___ Available records
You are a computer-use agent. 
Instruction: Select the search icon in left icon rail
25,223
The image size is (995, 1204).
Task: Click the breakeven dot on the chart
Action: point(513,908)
______
*Problem statement*: Output the data in full, precisely as it appears above.

*Exercise answer*:
You are a computer-use agent. 
Instruction: Select the search icon in left icon rail
25,223
The image size is (995, 1204).
Task: Click the breakeven dot on the chart
Action: point(513,908)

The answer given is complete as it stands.